Beginning at the line that contains "You are a computer-use", repeat each line exactly through the last one of the records below, and leave out the pictures.

---------- SOURCE DATA ----------

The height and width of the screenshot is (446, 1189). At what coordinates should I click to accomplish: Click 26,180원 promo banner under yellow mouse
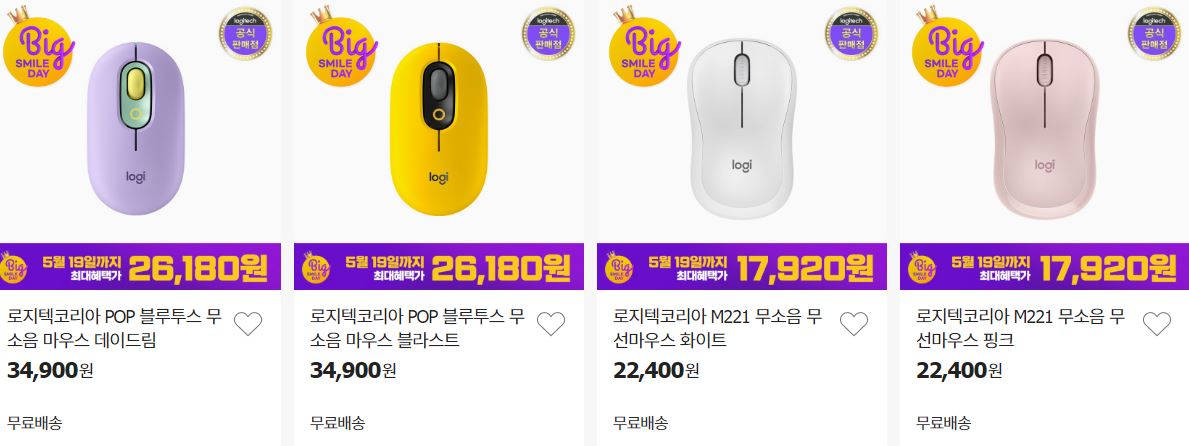439,266
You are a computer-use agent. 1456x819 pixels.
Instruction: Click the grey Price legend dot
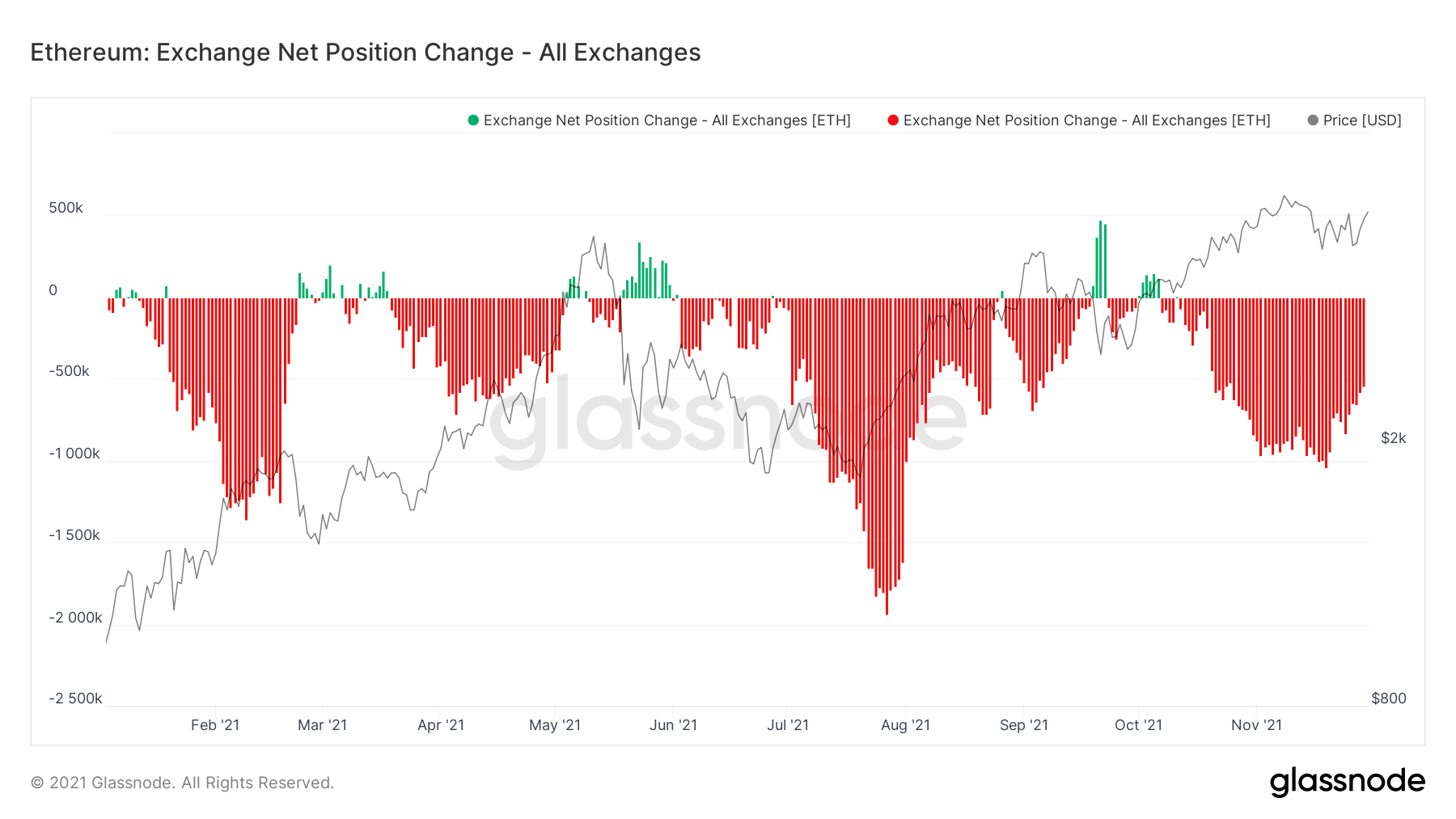coord(1313,120)
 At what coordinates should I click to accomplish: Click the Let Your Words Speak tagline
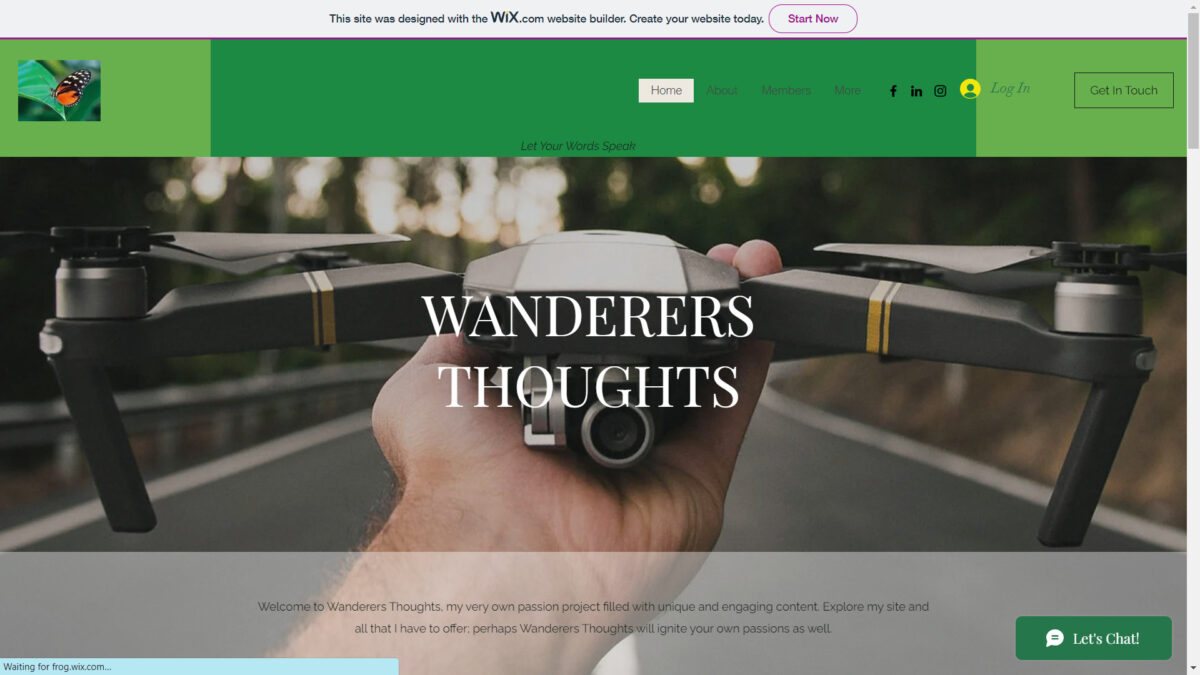click(578, 146)
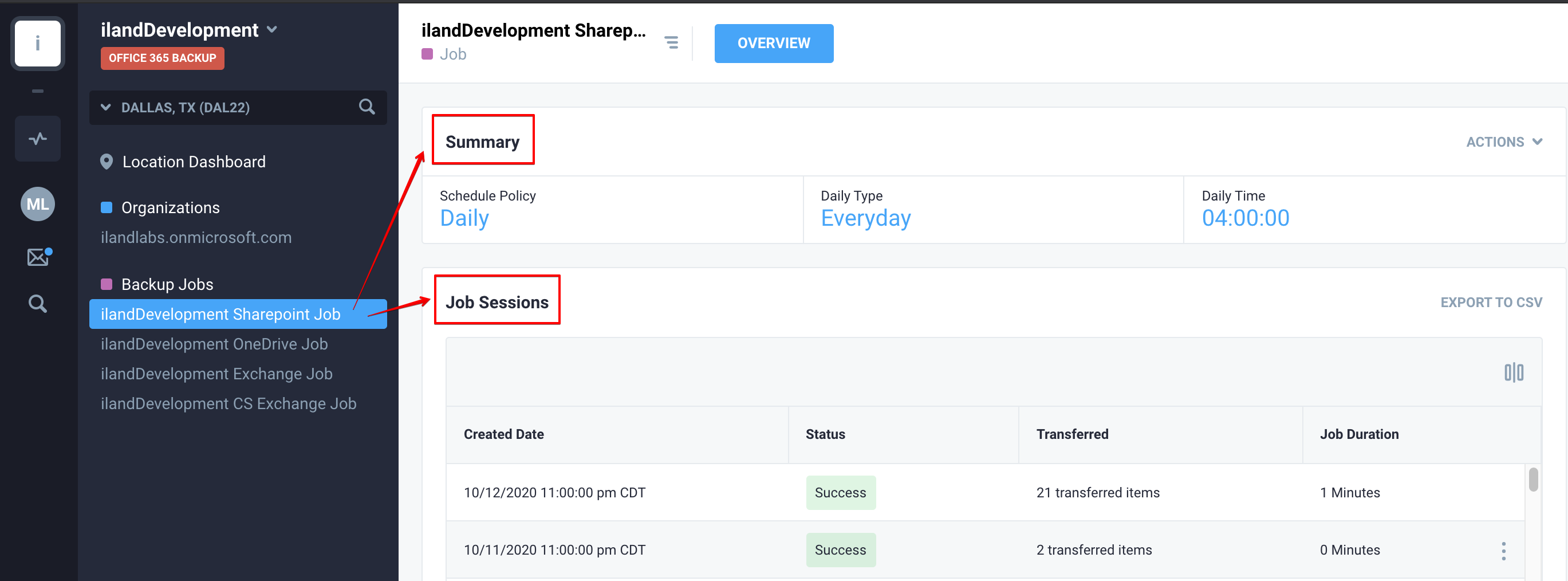Open ilandlabs.onmicrosoft.com organization
The width and height of the screenshot is (1568, 581).
196,237
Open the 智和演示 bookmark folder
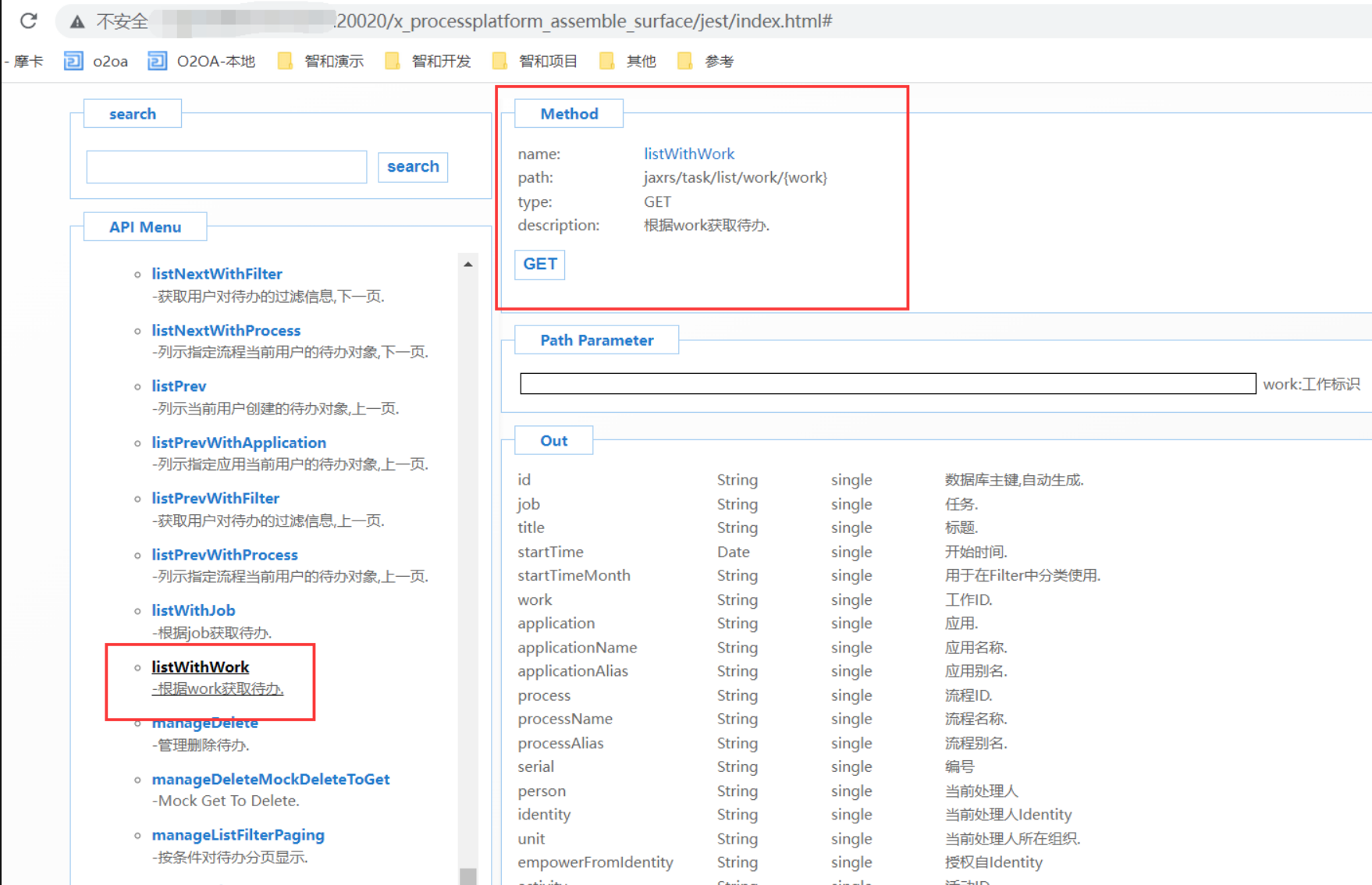The width and height of the screenshot is (1372, 885). [321, 61]
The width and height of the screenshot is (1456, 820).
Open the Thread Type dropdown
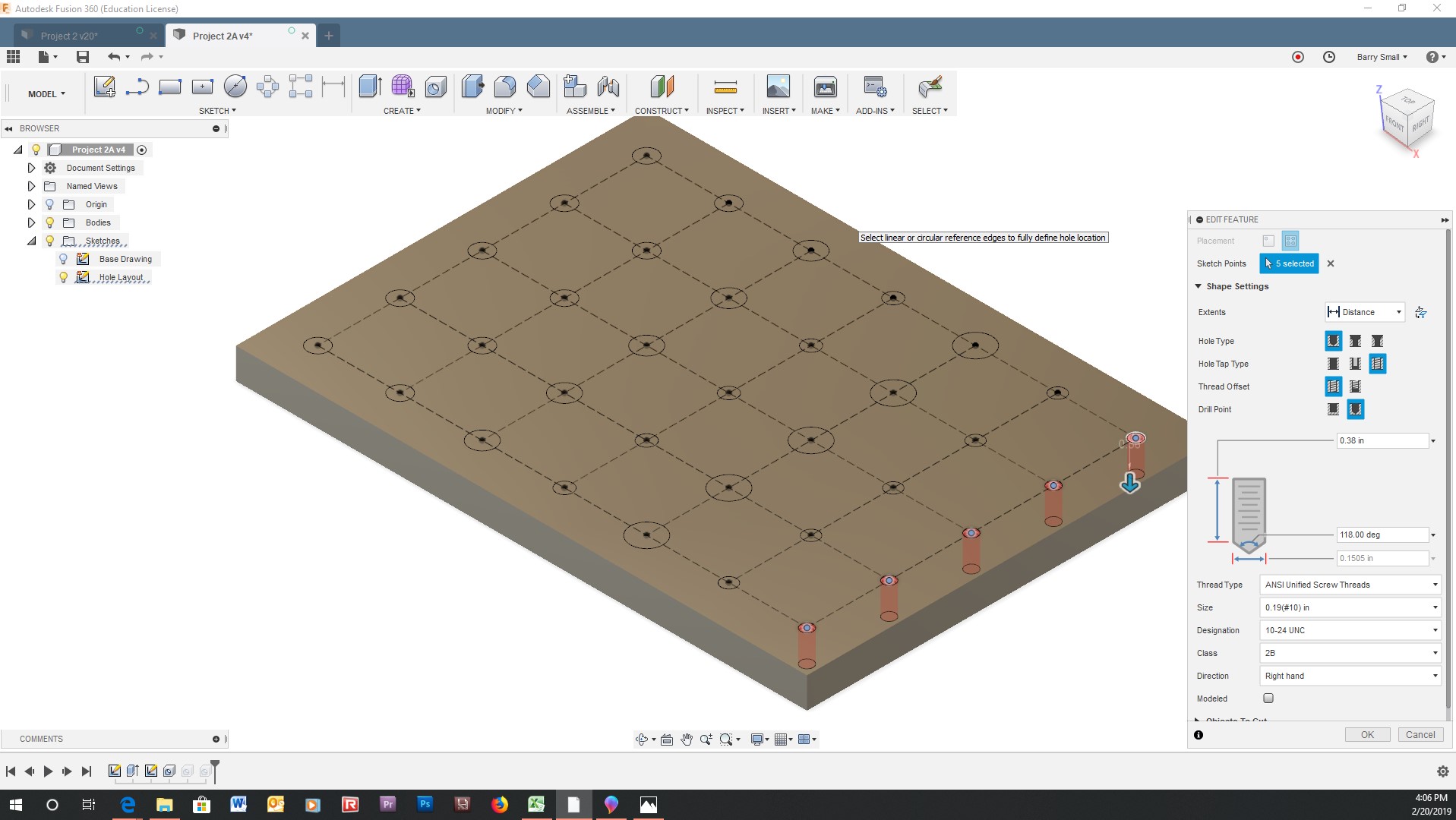[x=1349, y=585]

----------

- _TASK OUTPUT_
You are a computer-use agent. 1456x819 pixels.
Instruction: Click the grey Price legend dot
coord(1313,120)
 At what coordinates should I click to accomplish: Click the Let Your Words Speak tagline
click(578, 146)
Open ilandlabs.onmicrosoft.com organization
The width and height of the screenshot is (1568, 581).
196,237
Open the 智和演示 bookmark folder
The width and height of the screenshot is (1372, 885). [321, 61]
The width and height of the screenshot is (1456, 820).
Open the Thread Type dropdown
[x=1349, y=585]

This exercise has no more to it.